JC : J’aime bien parler de ce contexte, car cela traduit notre histoire. Nous avons eu la bonne idée – ou la mauvaise idée – de lancer notre fonds phare en 2007. Ce n’était pas le meilleur timing pour lancer un fonds de gestion alternative, mais néanmoins, j’aime bien rappeler à nos investisseurs que 20 ans après, nous sommes toujours là. Nous avons traversé ces différentes crises, nous avons construit, avec l’équipe de gestion, une courbe d’expérience tous ensemble. Effectivement, cela fait partie de notre ADN, de notre histoire. En 2007-2008, oui, nous avons souffert comme tout le monde, mais néanmoins, nous avons eu des drawdown plutôt limités. C’était également le cas durant la crise des souverains européens en 2011. Ce que je veux surtout mettre en avant – et je vous invite à regarder l’historique de nos fonds – c’est la rapidité des « time to recovery » : les délais de recouvrement ont été de l’ordre de 6 à 8 mois après chacune de ces crises. Cela signifie que la gestion qualitative que nous mettons en place, mais aussi opportuniste – car c’est dans ces périodes que l’on trouve les meilleures opportunités – permet de rebondir très vite.
Concernant votre question sur l’apprentissage : en 2007-2008, nous avons compris que, même avec les meilleurs analystes, une crise de cette ampleur fait souffrir, et cela nous a appris à mieux diversifier nos portefeuilles.
De la même manière, en 2011, lors de la crise des souverains européens, nous nous sommes dit que nous étions peut-être trop centrés sur la zone euro, notre base première en tant qu’investisseurs européens. Alors, nous nous sommes diversifiés plus globalement avec notre succursale de New York, et notre succursale de Singapour aussi.
C’est un processus itératif, nous apprenons de chaque crise. J’irais même jusqu’à 2020, où nous pensions avoir les meilleures idées, les meilleurs arbitrages en place, et puis est arrivé quelque chose d’inanticipable. Cela a influé notre gestion, en intégrant des stratégies de couverture des risques extrêmes. Cela ne protège pas à 100 % les portefeuilles, mais dépenser un peu de primes de manière récurrente pour couvrir ces risques extrêmes, ça a du sens. Cela fait partie de tout l’apprentissage accumulé durant ces 20 dernières années.
Un cadre de gestion des risques issu du modèle bancaire
SD : Comme nous venons de l’évoquer, l’agilité est indispensable dans des marchés très compliqués. À l’opposé, comment gérez-vous votre approche du contrôle des risques pour pouvoir y faire face ?

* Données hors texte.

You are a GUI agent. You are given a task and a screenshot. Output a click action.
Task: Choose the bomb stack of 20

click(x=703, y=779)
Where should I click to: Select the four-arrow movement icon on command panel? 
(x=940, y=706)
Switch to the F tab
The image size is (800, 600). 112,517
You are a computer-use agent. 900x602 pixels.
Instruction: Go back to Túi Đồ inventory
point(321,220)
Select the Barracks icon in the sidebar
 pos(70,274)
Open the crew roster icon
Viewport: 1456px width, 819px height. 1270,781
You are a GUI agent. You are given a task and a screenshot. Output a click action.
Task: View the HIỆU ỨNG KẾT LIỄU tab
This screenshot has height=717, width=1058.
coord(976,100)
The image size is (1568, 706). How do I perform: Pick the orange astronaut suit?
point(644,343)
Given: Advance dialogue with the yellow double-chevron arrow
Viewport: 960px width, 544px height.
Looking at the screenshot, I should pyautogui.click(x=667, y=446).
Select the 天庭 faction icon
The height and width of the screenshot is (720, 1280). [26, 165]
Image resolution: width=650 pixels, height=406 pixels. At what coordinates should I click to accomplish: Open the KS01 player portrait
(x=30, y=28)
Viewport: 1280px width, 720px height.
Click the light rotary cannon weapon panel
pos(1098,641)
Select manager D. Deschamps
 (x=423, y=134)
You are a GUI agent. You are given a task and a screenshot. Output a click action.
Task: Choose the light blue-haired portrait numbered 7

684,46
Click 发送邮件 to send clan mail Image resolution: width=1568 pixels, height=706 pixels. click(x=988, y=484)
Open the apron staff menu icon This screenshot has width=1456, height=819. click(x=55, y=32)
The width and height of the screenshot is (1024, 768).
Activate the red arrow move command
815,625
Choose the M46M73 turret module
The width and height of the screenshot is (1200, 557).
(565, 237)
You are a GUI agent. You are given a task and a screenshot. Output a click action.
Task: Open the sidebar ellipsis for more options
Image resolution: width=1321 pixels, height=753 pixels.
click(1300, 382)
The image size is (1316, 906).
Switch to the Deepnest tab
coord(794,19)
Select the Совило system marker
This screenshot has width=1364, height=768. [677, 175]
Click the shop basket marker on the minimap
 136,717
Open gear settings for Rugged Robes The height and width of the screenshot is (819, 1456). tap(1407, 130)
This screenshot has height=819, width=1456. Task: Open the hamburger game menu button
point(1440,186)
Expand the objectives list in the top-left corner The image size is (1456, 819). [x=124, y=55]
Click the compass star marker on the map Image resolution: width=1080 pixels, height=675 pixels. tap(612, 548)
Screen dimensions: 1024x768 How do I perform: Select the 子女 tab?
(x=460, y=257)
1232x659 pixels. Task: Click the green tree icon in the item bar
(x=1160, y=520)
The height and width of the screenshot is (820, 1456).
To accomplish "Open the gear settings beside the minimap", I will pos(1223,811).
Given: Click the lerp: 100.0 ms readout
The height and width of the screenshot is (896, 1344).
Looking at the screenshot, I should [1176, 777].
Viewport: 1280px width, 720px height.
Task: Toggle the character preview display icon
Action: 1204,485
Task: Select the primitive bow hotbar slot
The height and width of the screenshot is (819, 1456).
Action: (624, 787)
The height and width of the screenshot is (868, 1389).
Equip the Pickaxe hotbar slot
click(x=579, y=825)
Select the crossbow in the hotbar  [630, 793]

JC : Je tiens d’abord à mettre en avant tout le travail déployé par les équipes de CIC Marché qui nous appuient. J’ai parlé de la relation de conseil en investissement, mais derrière les 50 opérateurs qui nous conseillent au jour le jour dans nos idées d’investissement, il y a également 350 personnes basées sur tout le post-marché. Cela va du règlement-livraison jusqu’à l’analyse des risques. Tous les modèles déployés pour la banque sont aussi mis à notre disposition dans l’approche des risques de Cigogne. Cela montre le cadre dans lequel nous travaillons. Bien évidemment, nous développons un canevas d’analyse des risques : taille maximale par position sur un single name, un rating, un secteur, une zone géographique. Tout cela est décliné pour chacun de nos portefeuilles. Puis, il y a des stress tests, par exemple, un écartement des spreads de crédit de X bp ne doit pas coûter plus de 30 % de la VNI du fonds, de la même manière sur les marchés actions ou taux. C’est ainsi que se crée le cadre de risque, issu du cadre bancaire dont nous venons.